1. Fizz hears that if the state legislature doesn't go into special session to craft a transportation package in November (a proposed $10.5 billion gas-tax package failed during this year's second special session), King County Metro may go to Plan B: A special transportation benefit district (AKA a taxing district) to preserve Metro service.
Without additional funding options, Metro could face service cuts of up to 17 percent. We have a call out to King County Executive Dow Constantine's office to find out what backup options, if any, the county is considering.2. Followup to Wednesday's Fizz item on this year's "Maggie Award" winners (the annual MVPs handed out by the Washington State Democrats): The winner for male legislator of the year, state Sen. Nick Harper (D-38, Everett), was also a hero for the Washington Realtors Association, a conservative lobbying group that fought against a main Democratic agenda item in Olympia this year—the $700 million extension of a B&O tax surcharge to help fund K-12 education.
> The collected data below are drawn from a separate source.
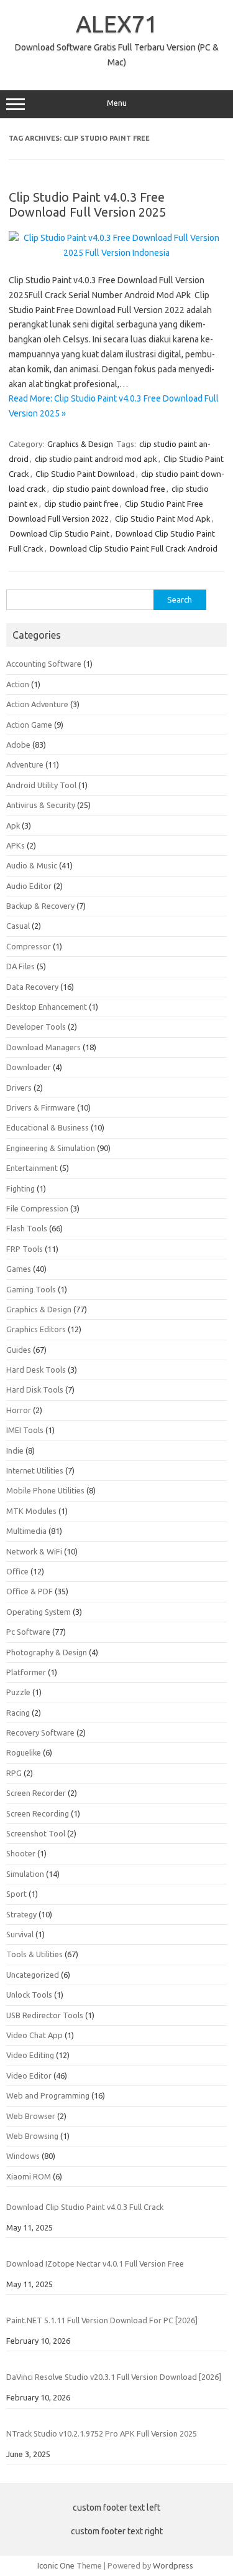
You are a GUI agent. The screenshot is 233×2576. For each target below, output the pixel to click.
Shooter (20, 1853)
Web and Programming (47, 2095)
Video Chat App (34, 2035)
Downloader (28, 1067)
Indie (15, 1450)
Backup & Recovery (40, 905)
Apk (13, 825)
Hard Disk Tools (34, 1389)
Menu (117, 103)
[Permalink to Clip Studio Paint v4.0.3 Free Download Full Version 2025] (116, 253)
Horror (18, 1410)
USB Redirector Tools (44, 2015)
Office (17, 1571)
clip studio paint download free (108, 488)
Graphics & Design (80, 444)
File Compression (37, 1208)
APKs (15, 845)
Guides (18, 1349)
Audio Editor (29, 885)
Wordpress (173, 2565)
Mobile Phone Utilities (45, 1490)
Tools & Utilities (34, 1954)
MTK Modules (31, 1511)
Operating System (38, 1611)
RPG (14, 1773)
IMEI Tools (24, 1430)
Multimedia (26, 1530)
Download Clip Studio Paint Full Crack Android (133, 548)
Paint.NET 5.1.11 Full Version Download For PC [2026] (102, 2320)
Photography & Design (46, 1652)
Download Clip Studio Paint (59, 533)
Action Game (29, 724)
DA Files (20, 966)
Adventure (24, 764)
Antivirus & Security (40, 805)
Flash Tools (26, 1228)
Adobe (18, 744)
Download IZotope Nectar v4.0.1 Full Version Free (95, 2263)
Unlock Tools (29, 1994)
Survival (20, 1934)
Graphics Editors (36, 1329)
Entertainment (32, 1167)
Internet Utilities (34, 1470)
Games (18, 1268)
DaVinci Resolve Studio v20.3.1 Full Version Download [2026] (113, 2376)
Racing (18, 1712)
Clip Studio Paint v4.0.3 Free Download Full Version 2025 (87, 204)
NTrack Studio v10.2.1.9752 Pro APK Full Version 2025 (101, 2433)
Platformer (26, 1672)
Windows (23, 2155)
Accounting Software (43, 663)
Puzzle (18, 1692)
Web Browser (30, 2116)
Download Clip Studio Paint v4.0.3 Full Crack (84, 2206)
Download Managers (43, 1047)
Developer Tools (36, 1026)
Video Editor (29, 2075)
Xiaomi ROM (28, 2176)
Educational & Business (47, 1127)
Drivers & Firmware (40, 1107)
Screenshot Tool (35, 1833)
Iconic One (56, 2565)
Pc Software (28, 1631)
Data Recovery (32, 986)
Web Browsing (32, 2136)
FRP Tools (24, 1248)
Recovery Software (40, 1732)
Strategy (21, 1914)
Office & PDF (29, 1591)
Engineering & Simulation (50, 1148)
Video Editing (30, 2055)
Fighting (20, 1188)
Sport (16, 1893)
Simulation (25, 1873)
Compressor (28, 946)
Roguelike (23, 1752)
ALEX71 (117, 24)
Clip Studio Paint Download (85, 473)
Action (17, 684)
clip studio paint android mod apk (96, 458)
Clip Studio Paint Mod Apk (163, 518)
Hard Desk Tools (36, 1369)
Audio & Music (31, 865)
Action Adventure (37, 704)
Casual (18, 925)
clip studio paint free (81, 503)
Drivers (19, 1087)
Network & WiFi (34, 1551)
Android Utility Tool (41, 785)
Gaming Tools (31, 1289)
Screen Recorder (36, 1793)
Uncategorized (32, 1974)
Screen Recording (37, 1813)
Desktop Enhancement (46, 1006)
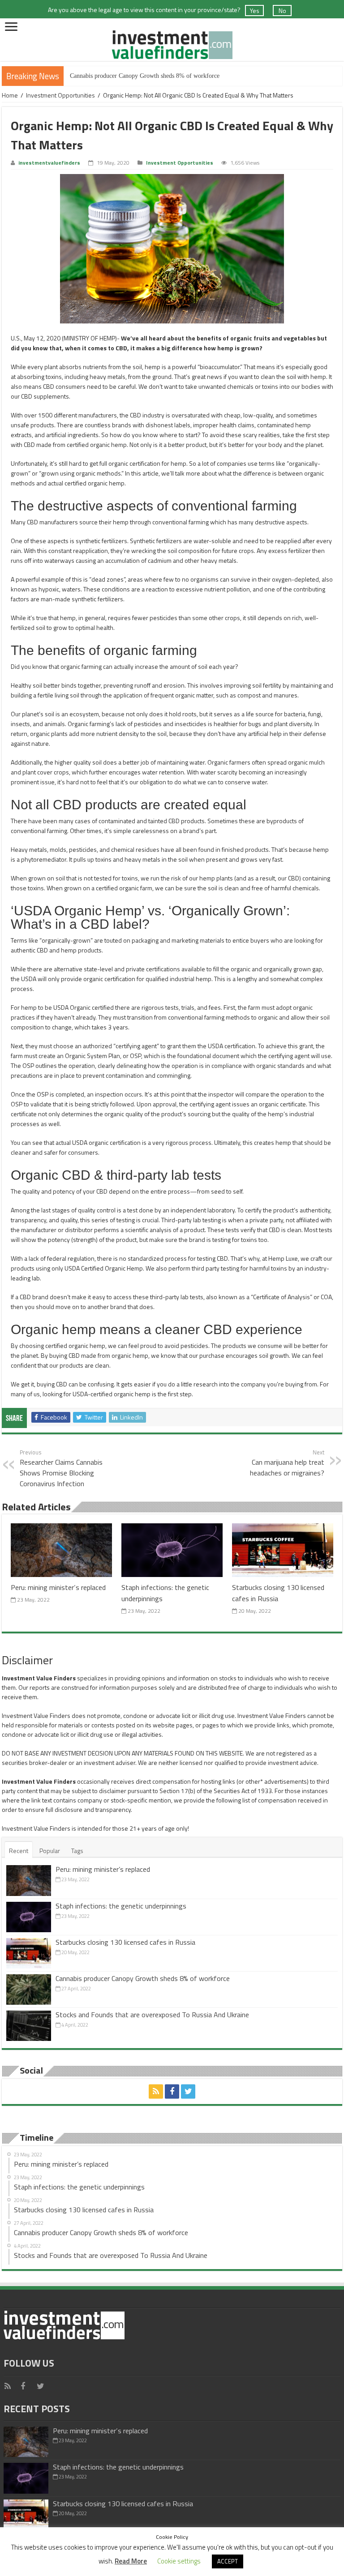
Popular (49, 1850)
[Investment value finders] (172, 42)
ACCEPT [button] (227, 2561)
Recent (18, 1850)
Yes (254, 10)
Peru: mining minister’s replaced (58, 1587)
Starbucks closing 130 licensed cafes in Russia (125, 1942)
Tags (77, 1850)
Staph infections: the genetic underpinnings (121, 1905)
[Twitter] (188, 2091)
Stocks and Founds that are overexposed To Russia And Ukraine (152, 2014)
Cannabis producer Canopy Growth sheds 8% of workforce (144, 75)
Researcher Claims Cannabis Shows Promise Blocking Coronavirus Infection (61, 1468)
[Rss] (156, 2091)
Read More (131, 2561)
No (282, 10)
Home (10, 95)
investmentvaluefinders (49, 163)
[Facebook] (172, 2091)
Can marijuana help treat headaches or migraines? (287, 1463)
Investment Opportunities (60, 95)
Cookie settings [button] (179, 2561)
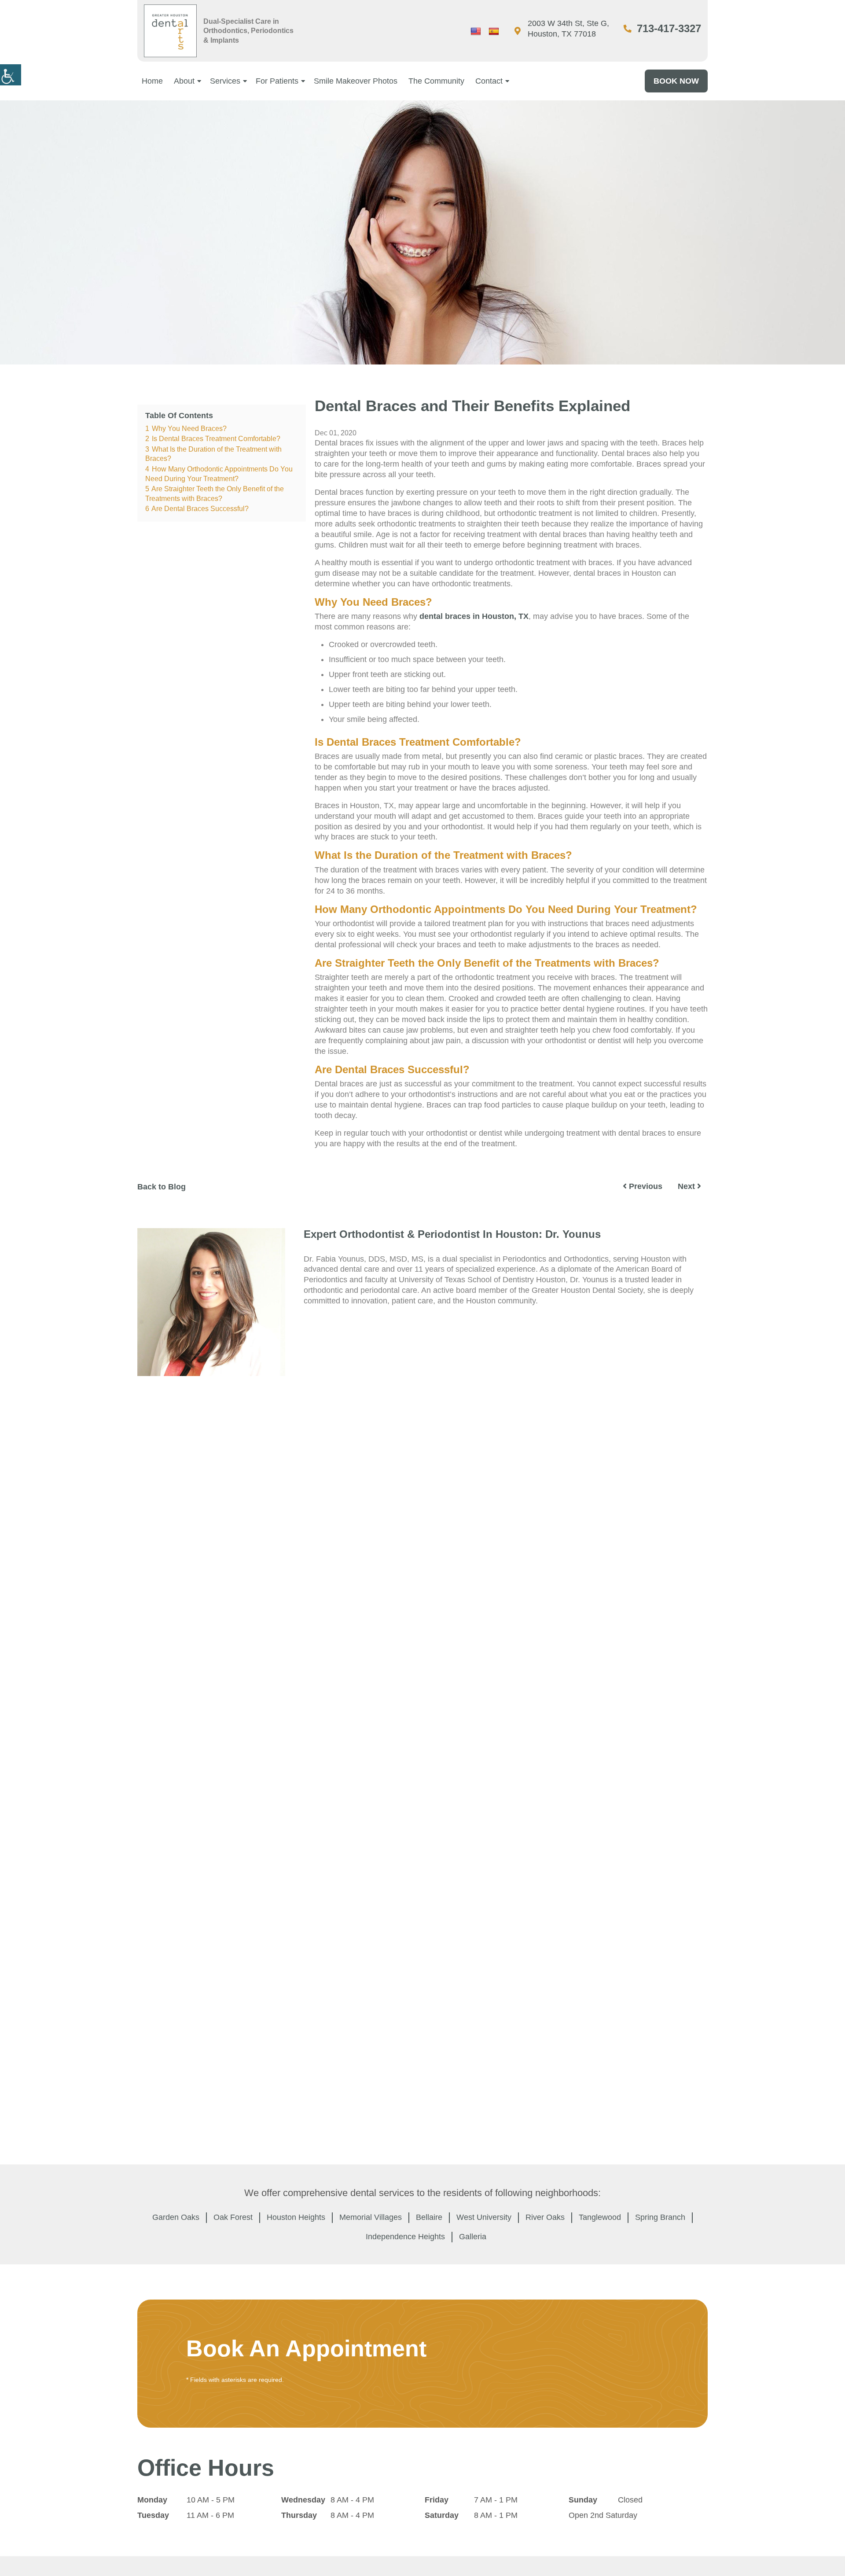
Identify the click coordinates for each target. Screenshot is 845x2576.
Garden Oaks (175, 2217)
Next (687, 1186)
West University (483, 2217)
Harper is featured—along with conservative state Rep. Jan Angel (R-26, Port Orchard) and Sen. Joe Fain (R-47, Auburn, Kent, Renton)—in a video that Washington Realtors Association President Mark Kitabayashi (a big contributor to failed GOP gubernatorial candidate Rob McKenna and former libertarian state supreme court justice Richard Sanders) sent to his members cheering the defeat of the Democrats' budget item.
"Extending that B&O surcharge and ignoring the sunset that had been put in place just was not the right thing to do for Washington," Harper tells Realtors in the video. "It's our job going forward to help the industries that helped us the last two years."
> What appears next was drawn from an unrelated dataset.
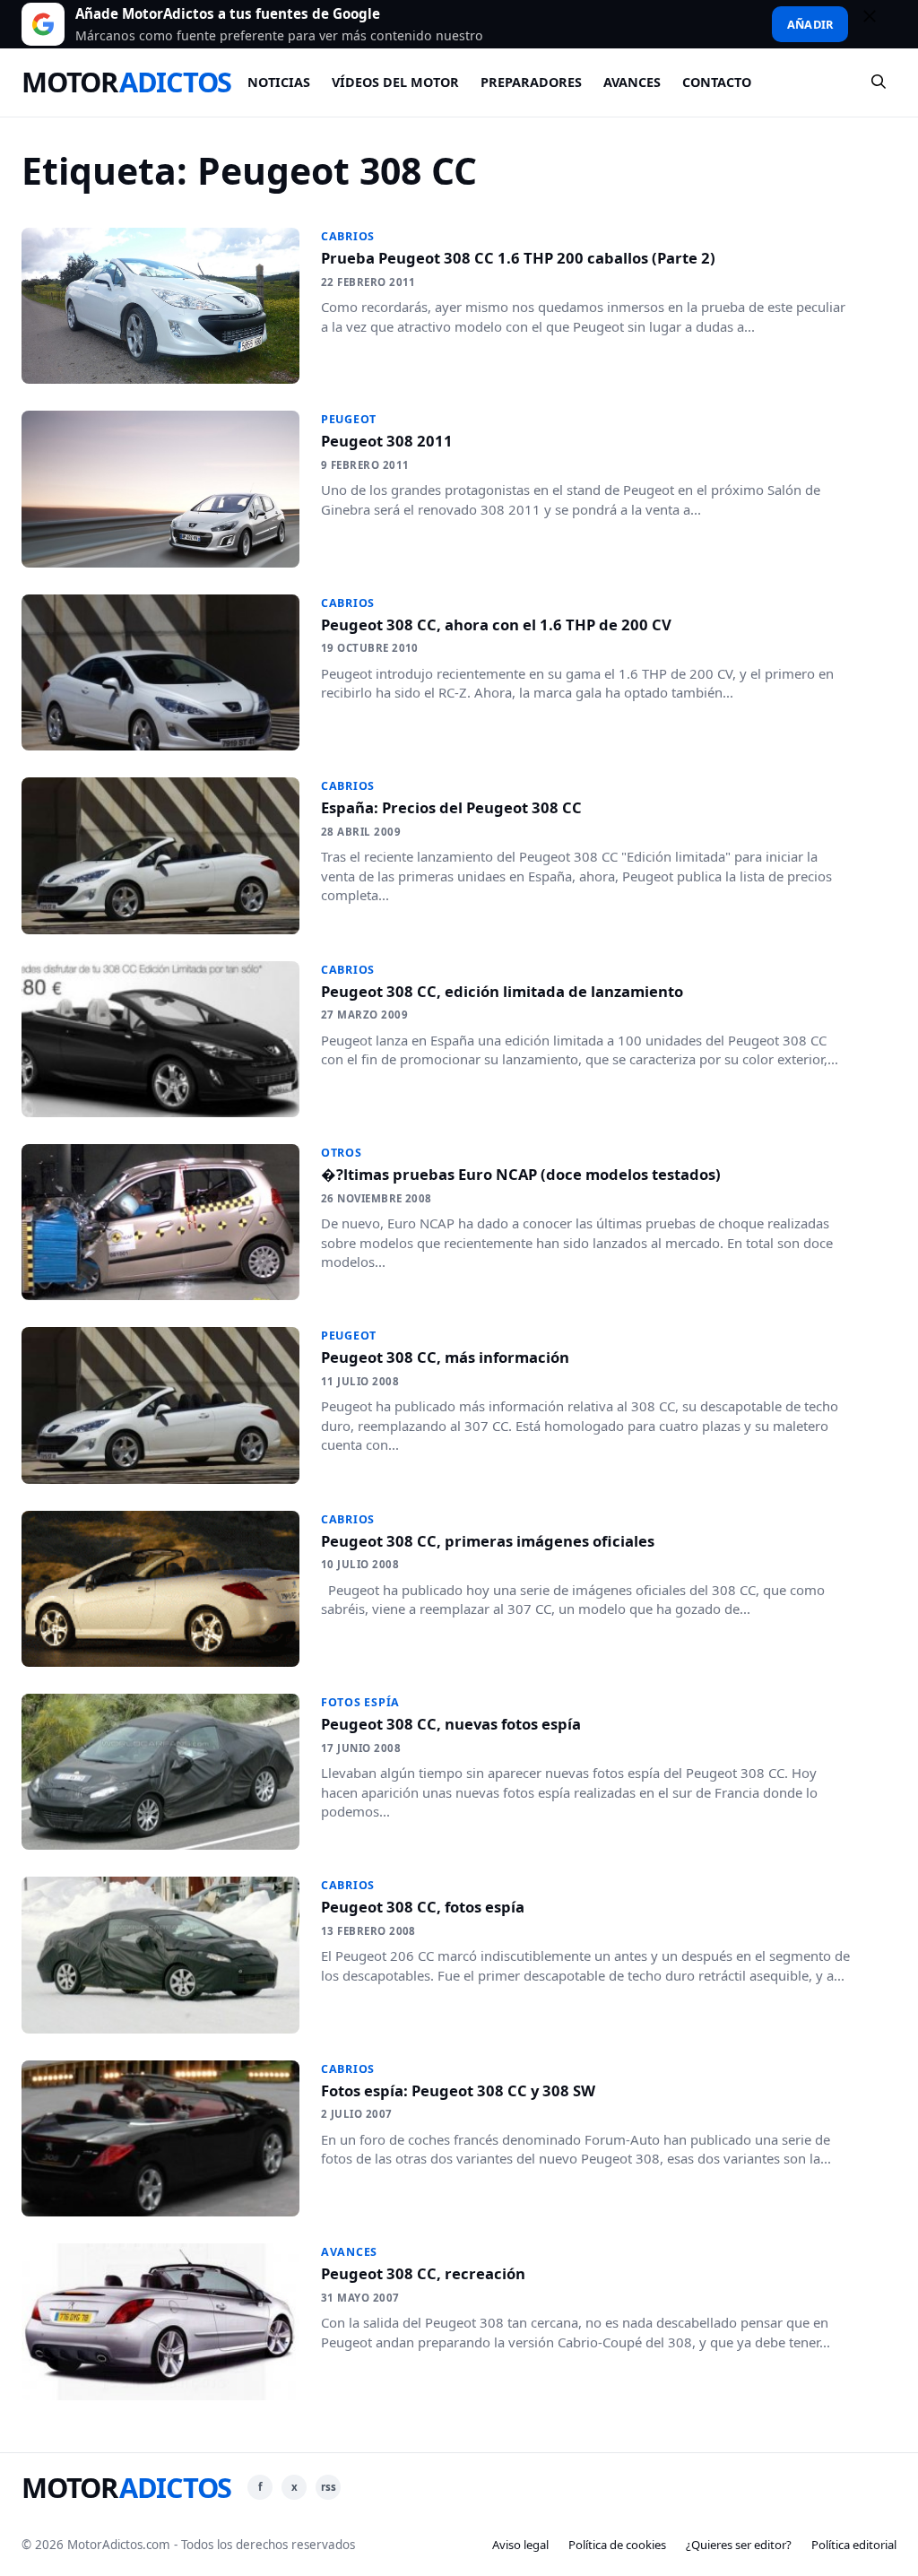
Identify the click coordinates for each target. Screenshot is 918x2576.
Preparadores (531, 82)
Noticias (278, 82)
The Realtors association spent nearly $230,000 lobbying during the 2013 session (including $5,000 entertaining legislators), according to Public Disclosure Commission records.
And an "Isn't it Weird That" footnote: the Democrats' female legislator of the year, state Sen. Sharon Nelson (D-34, W. Seattle, Vashon), is known for her fight against the payday loan industry and its usurious interest rates. She passed a landmark bill to rein in rates in 2010 and stopped a bill to undo her reforms this year.
The co-sponsor of this year's bill to undo it, which conservatives such as Sens. Don Benton, R-17, Vancouver, Mark Schoesler, R-9, Ritzville (the Republican leader), Pam Roach, R-31, Auburn, and Rodney Tom, D-48, Medina, also signed on to? Sen. Harper.
Who says Democrats aren't a diverse bunch.
3. An early installment of On Other Blogs Today: In an editorial published yesterday, the Ballard News Tribune challenged the Seattle Times for the paper's apparent anti-Mayor McGinn bias.
The Times, irked because the candidate they endorsed took a drubbing in the election that elevated McGinn, has not been able to get over it. They lowered the guns on him immediately and have not missed a moment to vilify him.
4. Many of the folks who contributed to incumbent city council member Mike O'Brien when he pledged (successfully) to raise his first $10,000 in $10 contributions came back to contribute again.
According to records at the Seattle Ethics and Elections Commission, more than 70 individuals who gave to O'Brien in his initial, early-spring fundraising burst, subsequently contributed larger amounts, dropping over $7,300 into the council member's campaign fund.
Those contributions—and we're only counting folks who gave exactly $10 initially, so people who gave $15 or $18, for example, don't count toward the total or average—averaged around $100.
Overall, O'Brien has raised just under $110,000 to his opponent Albert Shen's $145,000; at the end of July, which is the last time cash-on-hand numbers were available, O'Brien had about $12,000 on hand to Shen's $8,700.